Marqué par une pièce de GoldoniSa drôlerie, Garrel aime ainsi la sculpter d’un goût assumé pour l’excès « qui n’empêche ni le tragique ni la vérité » et qui a beaucoup à voir avec une Italie intérieure qu’il a désirée pour son film. Il l’a retrouvée dans les petites rues du vieux Lyon, où il a tourné non loin du musée Guignol… « À 12 ans, j’ai été très marqué par une pièce de Goldoni vue à l’Odéon, Arlequin valet de deux maîtres, montée par Giorgio Strehler, se souvient-il. C’était des gags toutes les cinq minutes, et l’Arlequin masqué m’avait fasciné avec ses cabrioles. Quelle émotion de voir, quand il a retiré son masque à la fin, que l’acteur n’était pas jeune du tout ! Je m’en souviens très bien. »
L’italien, sa seconde langue au collège et sa passion au lycée, où il découvrait le théâtre de Dario Fo, l’a poursuivi toute sa vie. C’est aussi Alberto Sordi, dont le sens de la veulerie émouvante et du pathétique l’éblouit. Et s’il cite l’élégance d’un Cary Grant au rang de ses acteurs comiques préférés, Garrel compare aussitôt cette maestria à celles de Vittorio Gassman et Marcello Mastroianni.
Celui qui vient de tourner avec Pietro Marcello et Michele Placido, ralliera d’ailleurs cette semaine, en tant que membre du jury, la Festa del cinema de Rome. Mais le plus important de cette Italie qu’il cultive en lui reste imaginaire. « Alain Gautré, prof au conservatoire, disait que si le clown fait rire, c’est parce que sa logique n’est pas celle du monde dans lequel il vit. »

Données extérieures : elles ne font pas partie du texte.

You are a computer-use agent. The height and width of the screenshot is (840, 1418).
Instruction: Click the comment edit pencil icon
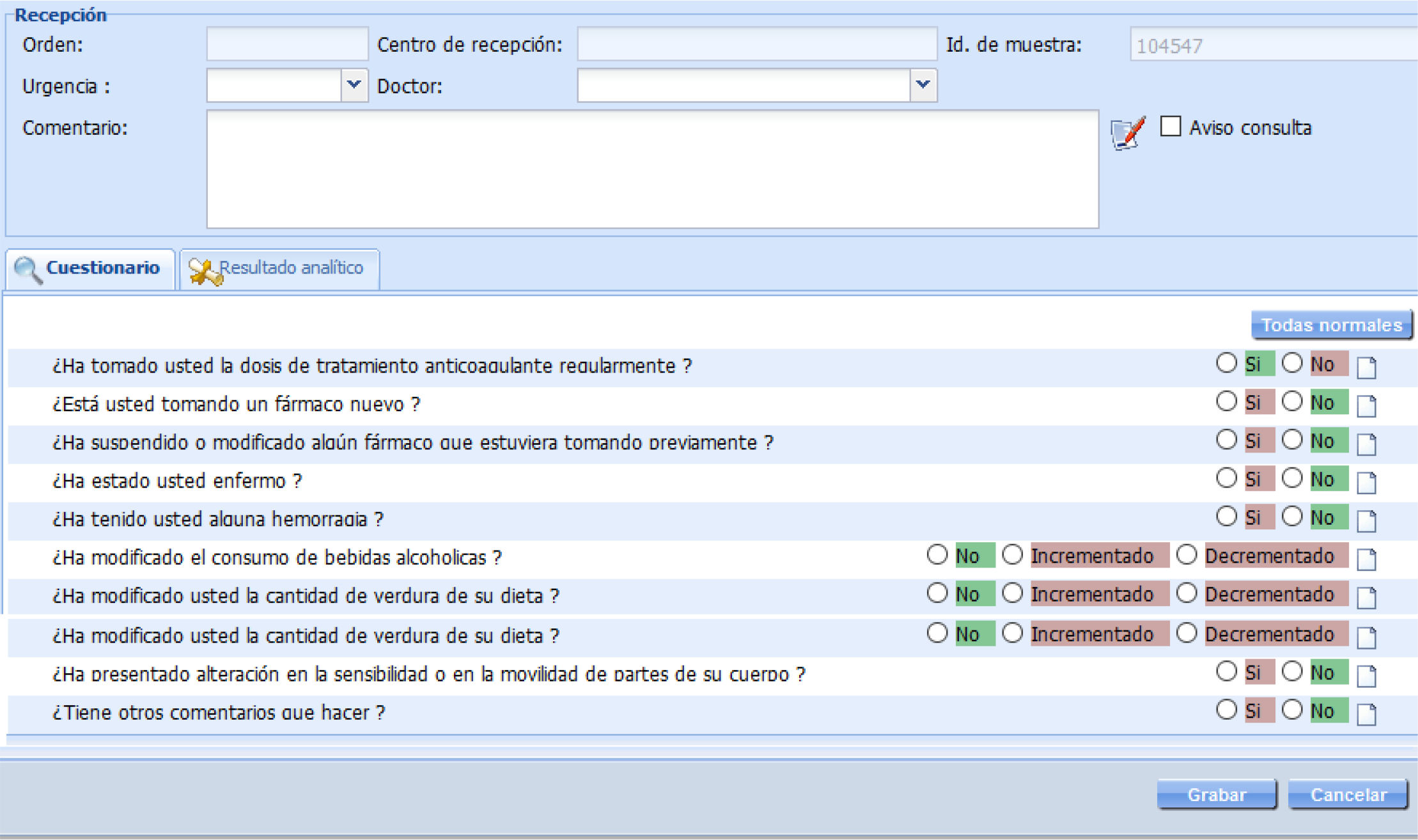[1128, 133]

Abel, jeune veuf, s’inquiète du mariage de sa mère avec un détenu en fin de peine. Clémence, sa meilleure amie, tâche de le tranquilliser mais rien n’y fait, son mystérieux beau-père l’effraie. Sous de faux airs de série B italienne, Louis Garrel livre sa comédie la plus aboutie en tant que cinéaste. Coécrit avec l’auteur de polars décalés Tanguy Viel, son scénario, drôle et précis de bout en bout, dynamite les stéréotypes, mêle le tragique à l’action en passant par la romance, et réserve bien des surprises. Sans jamais se prendre au sérieux, il intègre quelques observations sociétales bien senties. De quoi nous embarquer dans un braquage rocambolesque et jouissif, fort de ses six personnages inspirés, tour à tour loufoques, perspicaces, émouvants.
De Louis Garrel, avec lui-même, Anouk Grinberg, Noémie Merlant,Roschdy Zem. 1h40. Sortie mercredi.